Introduction

Every time I set up a new developer machine or have a new developer join the team, the time it has taken has been a constant source of frustration. Even after they have been set up, maintaining installations and ensuring that everyone is using the right versions of software can become troublesome. Everyone having to configure the different applications is also a waste of time.

Keeping an image of the disk is one solution, but it is not practical for maintaining the development software because of the time it takes to restore - and it's overkill if you just want to restore the development tools. It also doesn't allow for flexibility in configurations, or for frequent changes.

As a primitive solution to this problem, I started manually maintaining a collection of tools and distributed it as a large zip file that developers could unzip into a standard location. But I realised that the scripts I was writing could easily be generated and the maintainence significantly reduced by writing an installer program. An installer would allow the process to be more efficient and possibly automatic.

Advantages

  • Easy installation and re-installation of collections of tools
  • Standardised setups within and across teams
  • Repeatable and consistent

Disadvantages

  • Does not handle programs that need to be run through an installer (which add entries to the Windows registry etc)

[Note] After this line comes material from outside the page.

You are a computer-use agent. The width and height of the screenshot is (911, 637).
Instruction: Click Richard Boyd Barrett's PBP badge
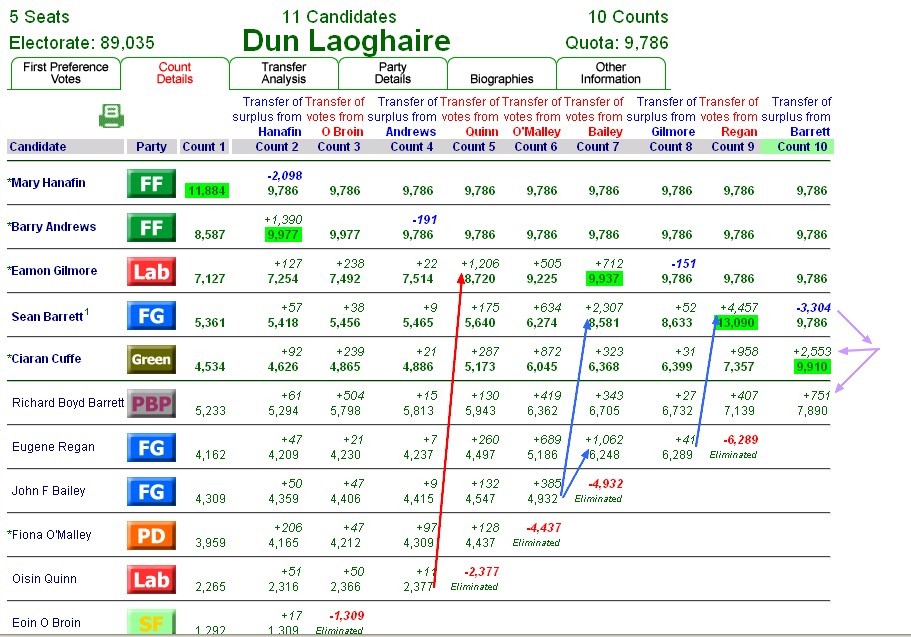click(151, 403)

Current status (October 2005)

  • Basic features - enough to be useable
  • Only supports Windows (Linux will come later if there is interest)
  • Basic command line interface

Future direction

  • At the moment it is basically functional enough to be useful to me. If other people find it useful then there would be scope for:
    • Providing Linux/Unix support
    • Swing user interface and WebStart installation
    • Provide more control and feedback in the UI
    • More features to make configuration of the toolsets easier and flexible

Note

  • This application requires Java 1.5 or higher.
  • Currently it only supports windows targets, but if there is interest it can be easily extended to Linux

Basic principals

A toolset is defined by an xml file and groups individual tools together.

A tool is distributed as zip or exe file which is served from a tools repository via a web server. This archive will be downloaded and cached locally by the installer.

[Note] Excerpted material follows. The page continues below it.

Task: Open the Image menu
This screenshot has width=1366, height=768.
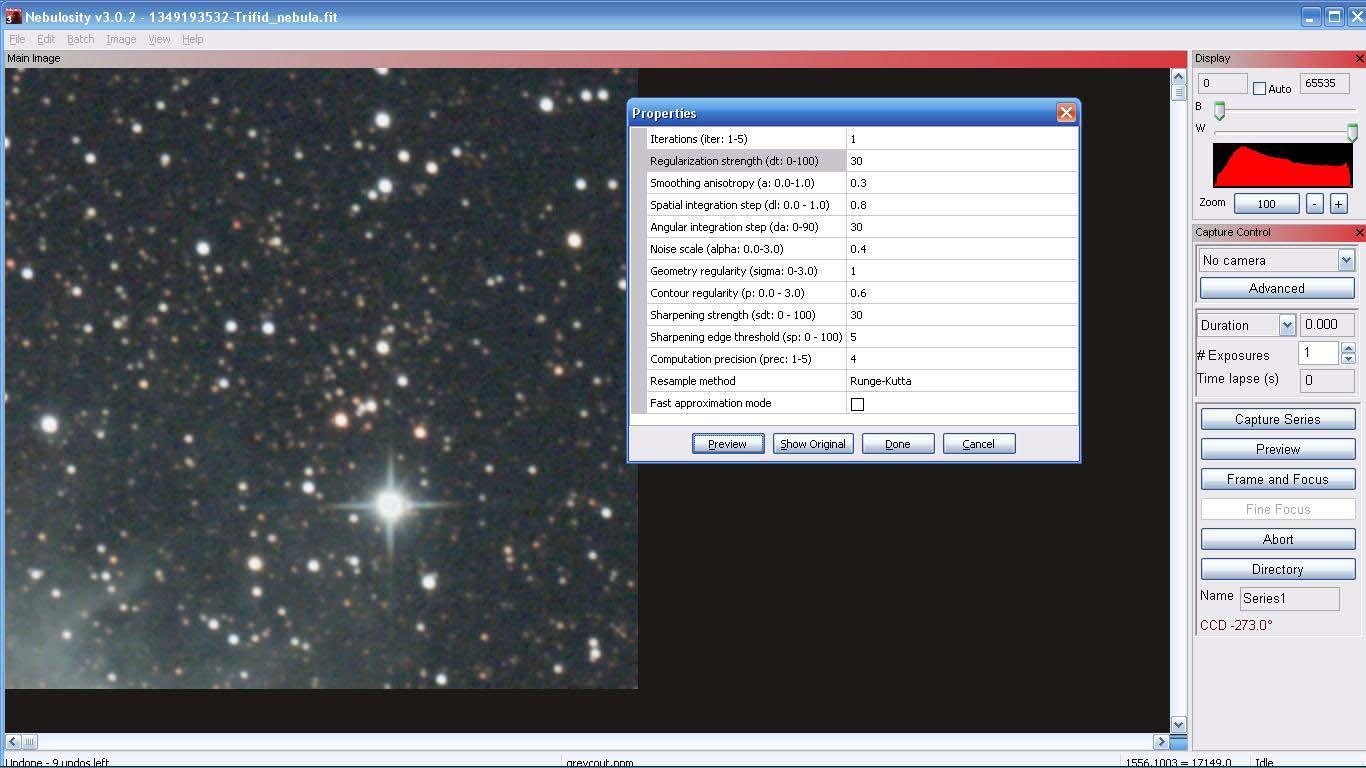Action: point(121,39)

For each toolset, a setup-env script is created which sets up environment variables which include a home variable for each tool and configures the PATH.

For each tool you can define:

  • wrapper scripts which first call the setup environment then run another command - usually a script inside the tool itself.
  • directories to be added to the path in the setup environment script.
  • shortcuts to be added to the tools shortcut directory.

Tool Definition

Each tool can define a URL that points to the archive somewhere out on the internet. This will only be used if the archive does not exist in the repository.

The repository url for a tool is made up by concatenating:

  • the repository url provided when running the install client
  • groupId (substituting . for /)
  • [artifactId]-[version]
  • the artifact type (i.e. zip)

So, given the tool definition below, and if the installer is run with -i -r http://localhost/tools-repo the installer will first try

  • its local repository (user.home/.toolsinstaller/tools/org/apache/jakarta/tomcat/jakarta-tomcat-5.5.9.zip)

If not found there then it will try

  • http://localhost/tools-repo/tools/org/apache/jakarta/tomcat/jakarta-tomcat-5.5.9.zip

If that doesn't exist it will fall back to (if internet downloads are allowed via the switch -i)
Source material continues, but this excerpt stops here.